Well, it means a lot. Looking at the SPIVA 2018 US data, the average fund underperformed its benchmark by 1.43% over the last 15 years .

Table 3: SPIVA 2018 average US equity fund performance (equal-weighted)

1 YEAR (%) 3 YEAR (%) 5 YEAR (%) 10 YEAR (%) 15 YEAR (%)
S&P Composite 1500 -4.96 9.17 8.25 13.20 7.93
All US domestic funds -8.26 6.67 5.14 11.53 6.50
Difference 3.3 2.5 3.11 1.67 1.43

Source: S&P Dow Jones Indices LLC. Data as at 31 December 2018. Returns shown are annualised. Past performance is no guarantee of future results. Table is provided for illustrative purposes only.

1.43% is a large amount. Let’s say that your client invested $1,000,000 15 years ago. Forgetting taxes and other fees, let’s say she got the return of the market listed above. By contrast her friend invested the same amount on the same day, but got the average return of active managers, which is 1.43% less. How much more would your client have now compared to her friend?

Answer: $570,000 more

That’s a figure that matters. This isn’t just an academic issue with no relevance to your clients. This is a critical issue with real meaning for your clients’ futures. What could any one of your clients do with an extra $570,000? A lot, and that’s the point.

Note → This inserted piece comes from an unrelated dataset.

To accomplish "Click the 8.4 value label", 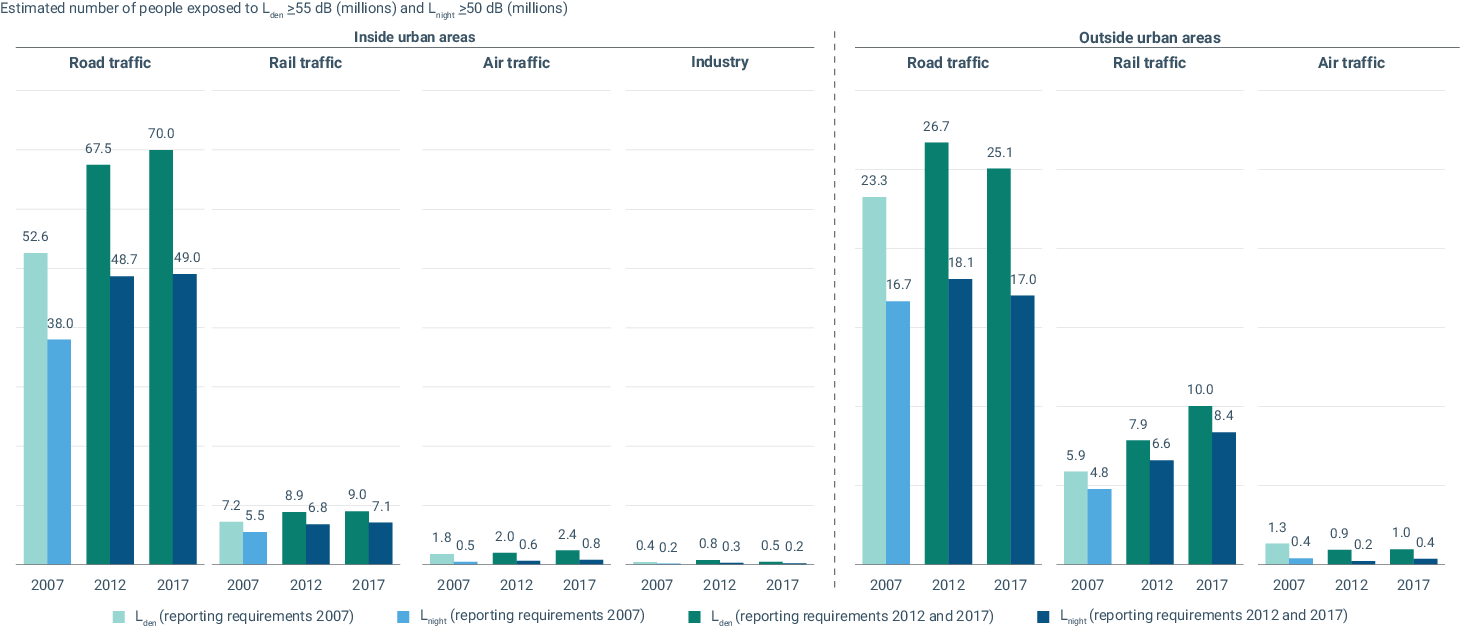I will click(x=1224, y=415).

What do your clients have to do to earn that extra return? They have to do something very simple and very hard. They need the discipline to ignore the chatter, marketing, media and noise from investment managers; those touting their recent (read, one year, three year or five year) track records and performance, and the promise of the riches they will bring if investors simply switch their portfolio. Your clients also need to ignore the relentless headlines predicting doom and gloom and stay disciplined in the markets. The last 15 years in this example include the years 2004 – 2018. That period wasn’t exactly the easiest one in which to stay invested.

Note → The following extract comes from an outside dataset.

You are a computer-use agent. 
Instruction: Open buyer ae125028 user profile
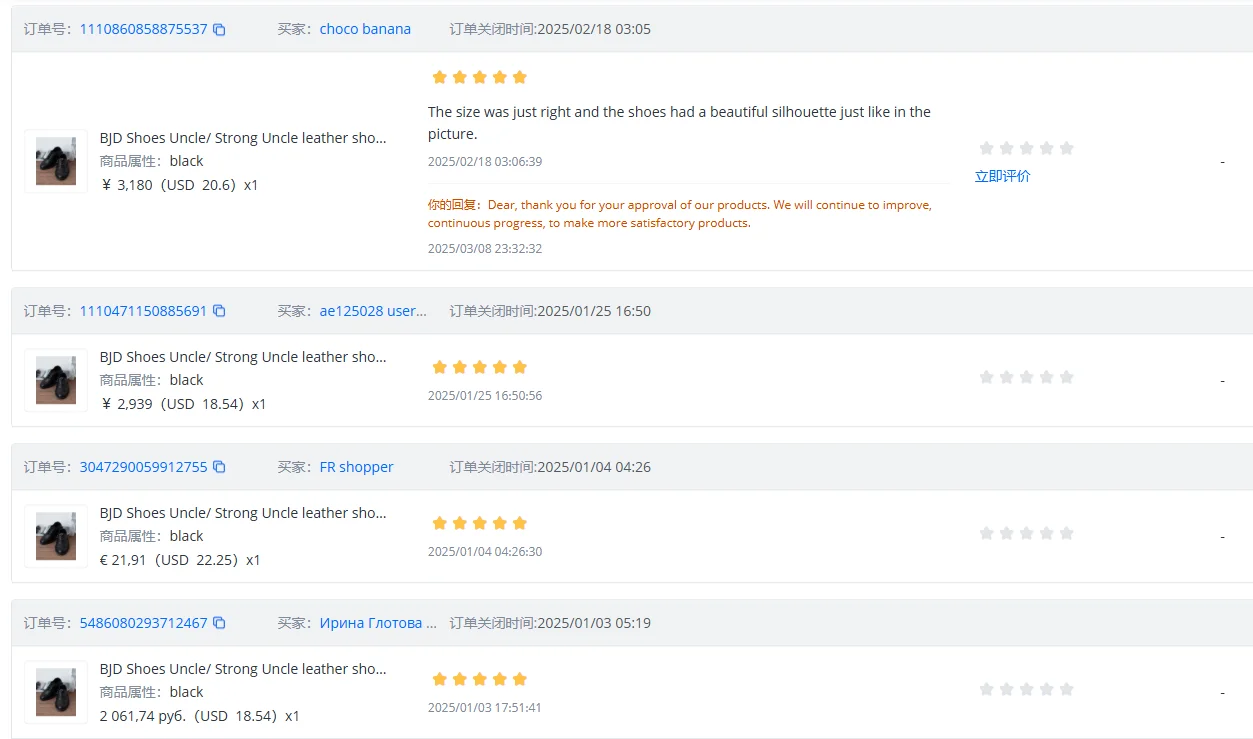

Few investors have either the correct information or the discipline to ignore the chatter and stay invested so they don’t miss out on the available market returns. But the advisers we support work hard to ensure that their clients don’t miss out. By avoiding the siren song of the active managers and instead looking ahead with a long term focus, your clients can get the returns they deserve.

By Ben Brinkerhoff
Head of Adviser Services,


1Frijns and Indriawan (2018) who state in their abstract, “The returns on NZ equity holdings of NZ actively managed funds from 2010 to 2017 provide little evidence of risk-adjusted outperformance and stock-picking skill. These exposures yield pre-cost returns that have a nearly perfect correlation with the market index and an insignificant alpha.” https://www.emeraldinsight.com/doi/abs/10.1108/PAR-10-2017-0079

2Source: S&P Dow Jones Indices LLC. https://us.spindices.com/documents/spiva/spiva-us-year-end-2018.pdf?force_download=true Report 3” Average U.S. Equity Fund Performance (Equal Weighted), Category “All Domestic Funds” in comparison with the S&P Composite 1500.